= PROBLEM DETAILS =
Scan the entries for the word "height", and copy every line where it appears.

= SUPPLIED MATERIAL =
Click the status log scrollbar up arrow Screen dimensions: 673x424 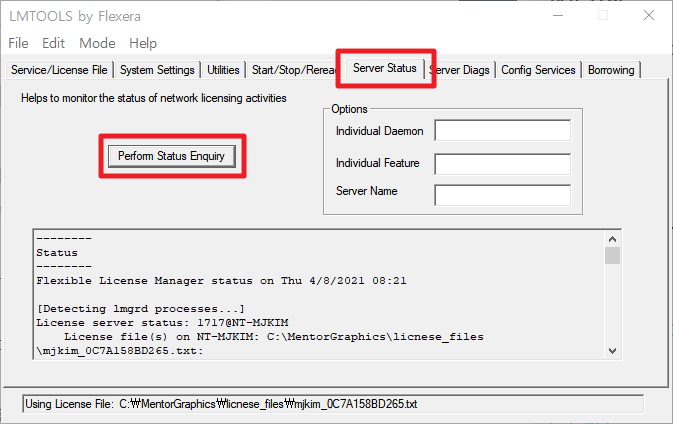point(612,238)
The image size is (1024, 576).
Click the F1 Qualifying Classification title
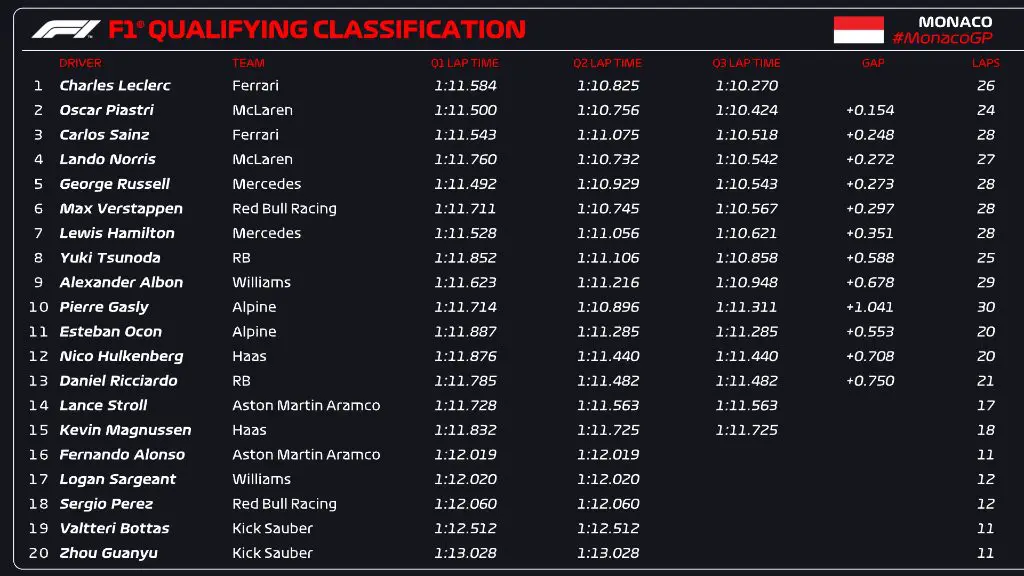point(317,30)
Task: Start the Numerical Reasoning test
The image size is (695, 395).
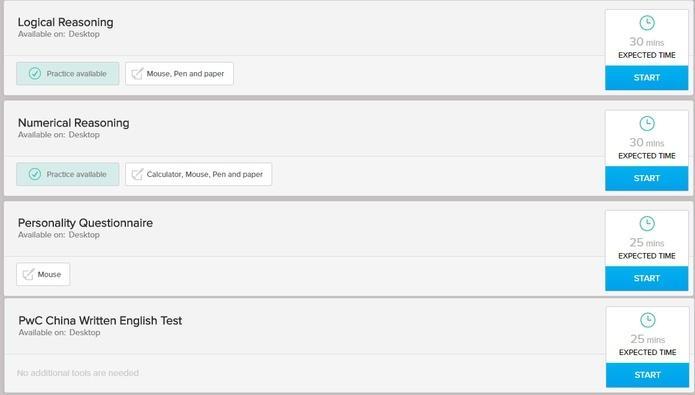Action: [x=646, y=178]
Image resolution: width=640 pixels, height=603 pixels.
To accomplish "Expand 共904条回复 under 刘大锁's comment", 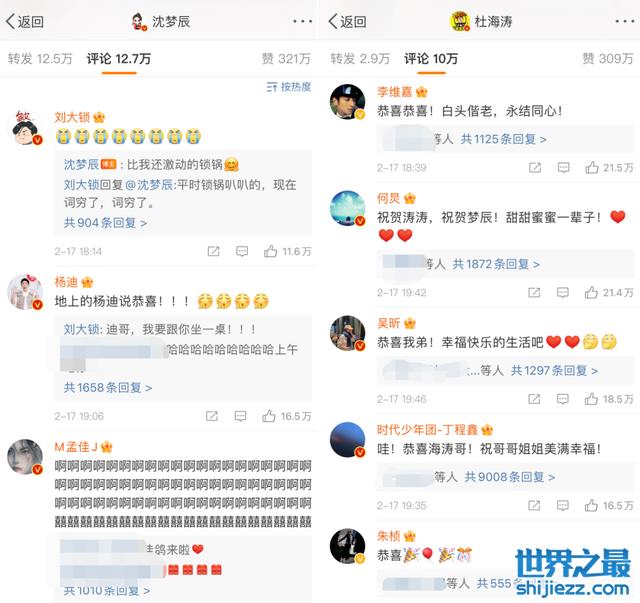I will 105,223.
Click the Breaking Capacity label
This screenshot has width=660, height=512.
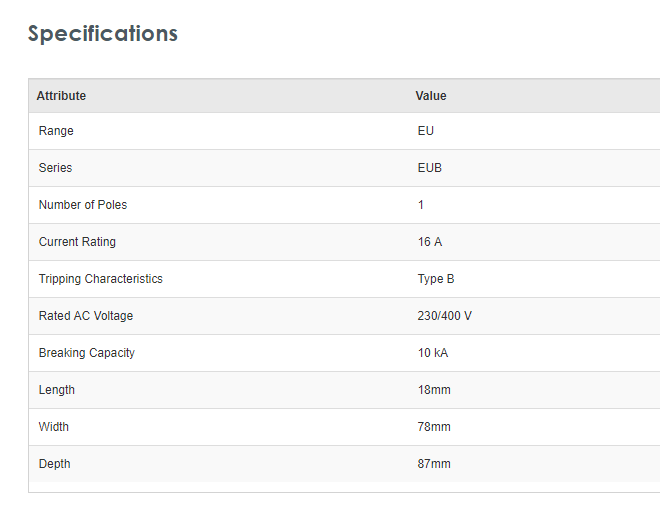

= ANSWER TO THIS PROBLEM =
Image resolution: width=640 pixels, height=603 pixels.
This screenshot has width=660, height=512.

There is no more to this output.